Chemical inertness refers to a substance's ability to resist reaction with other chemicals. Graphite's impressive resistance to chemical reactions makes it an excellent choice for a variety of applications where stability is paramount. Due to its inert nature, graphite does not easily react with acids, bases, or a wide range of chemicals.

This property is exemplified in the use of graphite crucibles for handling high-temperature chemical reactions. The crucibles can withstand exposure to corrosive substances without degrading, which is invaluable in industrial chemical processes. Consequently, option (b) 'Crucibles made from graphite are used for its inertness to dilute acids and alkalies' in the exercise is a correct application of graphite, highlighting its ability to remain stable under chemically aggressive conditions.

Graphite's lubricating properties are tied to its unique physical structure. The layers in graphite are able to slide over each other with ease, contributing to its low friction coefficient. This characteristic allows graphite to act as a high-temperature lubricant in environments where traditional oil-based lubricants would decompose.

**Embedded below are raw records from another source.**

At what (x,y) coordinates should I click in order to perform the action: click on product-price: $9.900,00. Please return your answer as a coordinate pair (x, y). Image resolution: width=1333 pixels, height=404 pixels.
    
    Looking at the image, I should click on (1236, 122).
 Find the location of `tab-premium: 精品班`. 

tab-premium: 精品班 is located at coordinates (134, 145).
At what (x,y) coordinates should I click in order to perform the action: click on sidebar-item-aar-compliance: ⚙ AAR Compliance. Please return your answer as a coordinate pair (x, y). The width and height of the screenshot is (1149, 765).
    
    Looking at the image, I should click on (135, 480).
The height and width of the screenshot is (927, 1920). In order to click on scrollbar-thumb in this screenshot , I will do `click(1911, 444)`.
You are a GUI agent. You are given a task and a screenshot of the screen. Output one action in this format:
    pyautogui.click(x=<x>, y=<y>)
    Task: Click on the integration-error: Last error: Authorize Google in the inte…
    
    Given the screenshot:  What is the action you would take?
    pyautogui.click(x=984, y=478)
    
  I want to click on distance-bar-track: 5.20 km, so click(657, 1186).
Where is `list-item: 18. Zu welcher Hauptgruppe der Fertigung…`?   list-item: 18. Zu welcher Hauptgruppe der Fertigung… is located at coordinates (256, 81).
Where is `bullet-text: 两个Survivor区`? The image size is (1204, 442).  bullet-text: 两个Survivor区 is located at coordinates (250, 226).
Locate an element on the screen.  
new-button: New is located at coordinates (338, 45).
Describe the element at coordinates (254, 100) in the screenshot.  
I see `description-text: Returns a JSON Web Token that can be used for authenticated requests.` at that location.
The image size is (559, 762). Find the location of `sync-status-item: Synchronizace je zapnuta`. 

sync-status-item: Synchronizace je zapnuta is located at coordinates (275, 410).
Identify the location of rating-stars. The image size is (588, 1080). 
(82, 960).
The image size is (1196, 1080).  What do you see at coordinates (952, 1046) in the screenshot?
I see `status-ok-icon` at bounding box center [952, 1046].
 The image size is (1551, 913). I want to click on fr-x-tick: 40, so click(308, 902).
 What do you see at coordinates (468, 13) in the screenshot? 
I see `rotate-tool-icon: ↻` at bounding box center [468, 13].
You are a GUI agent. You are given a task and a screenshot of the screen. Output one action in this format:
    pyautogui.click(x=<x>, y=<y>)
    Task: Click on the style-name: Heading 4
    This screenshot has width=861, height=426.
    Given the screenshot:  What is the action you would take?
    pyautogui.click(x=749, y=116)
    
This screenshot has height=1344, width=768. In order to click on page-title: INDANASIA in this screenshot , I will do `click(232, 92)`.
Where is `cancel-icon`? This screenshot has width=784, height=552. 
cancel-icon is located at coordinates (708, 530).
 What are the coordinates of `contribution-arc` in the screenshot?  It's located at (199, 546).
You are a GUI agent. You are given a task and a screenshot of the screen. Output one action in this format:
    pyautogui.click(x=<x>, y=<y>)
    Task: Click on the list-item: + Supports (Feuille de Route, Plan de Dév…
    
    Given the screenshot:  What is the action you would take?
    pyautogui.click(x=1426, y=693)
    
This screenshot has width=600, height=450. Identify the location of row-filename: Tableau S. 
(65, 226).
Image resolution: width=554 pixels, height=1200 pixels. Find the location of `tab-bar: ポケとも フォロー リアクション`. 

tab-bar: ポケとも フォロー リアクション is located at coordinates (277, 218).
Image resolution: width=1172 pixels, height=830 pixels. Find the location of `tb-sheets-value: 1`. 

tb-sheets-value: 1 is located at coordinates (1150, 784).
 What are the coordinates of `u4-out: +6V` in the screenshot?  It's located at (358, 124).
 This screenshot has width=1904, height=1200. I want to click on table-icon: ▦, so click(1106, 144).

For example, graphite is used in hot environments, such as in the production of forged metals or where machinery components are exposed to extreme heat. In these settings, graphite facilitates smooth operation by reducing friction between moving parts. This perfectly aligns with option (d) 'Lubricant at high temperature' from the exercise, reinforcing the relevance of graphite's role as an effective lubricant, especially where other lubricants may fail due to high temperatures.